In granting the requested injunction against California’s restrictions, the majority wrote that “government regulations are not neutral and generally applicable … whenever they treat any comparable secular activity more favorably than religious exercise,” and further noted that “It is no answer that a State treats some comparable secular businesses or other activities as poorly as or even less favorably than the religious exercise at issue.”
“Second, whether two activities are comparable for purposes of the Free Exercise Clause must be judged against the asserted government interest that justifies the regulation at issue,” the majority continued. “Comparability is concerned with the risks various activities pose, not the reasons why people gather.”
Third, the majority noted that it was incumbent upon a government to prove that specific risks were involved in certain activities and that, barring justifications, must pursue the least restrictive measures against “First Amendment activity,” such as the free exercise of religion or freedom of assembly.

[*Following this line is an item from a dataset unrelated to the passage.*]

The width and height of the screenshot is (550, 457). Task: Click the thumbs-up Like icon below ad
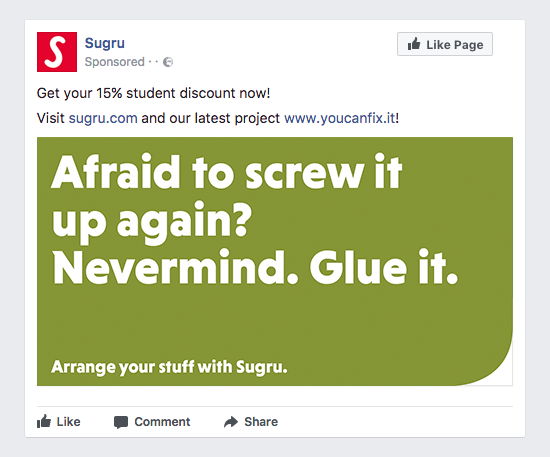(44, 421)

The justices wrote, “California treats some comparable secular activities more favorably than at-home religious exercise, permitting hair salons, retail stores, personal care services, movie theaters, private suites at sporting events and concerts, and indoor restaurants to bring together more than three households at a time,” and later added, “The State cannot ‘assume the worst when people go to worship but assume the best when people go to work.’”
The Associated Press reported that California had argued that this case was a moot point since the challenged restrictions were set to be lifted by April 15.
The court’s majority refused to accept that argument, however, and noted that, even if the restrictions were actually lifted, “officials with a track record of ‘moving the goalposts’ retain authority to reinstate those heightened restrictions at any time.”
The AP also noted that Justice Kagen, joined by Breyer and Sotomayor, offered up a dissent which argued that there was no unequal treatment between religious and secular activities in terms of small residential gatherings, and that comparing in-home religious gatherings to indoor retail outlets like “hardware stores and hair salons” was akin to providing equal treatment to “apples and watermelons.”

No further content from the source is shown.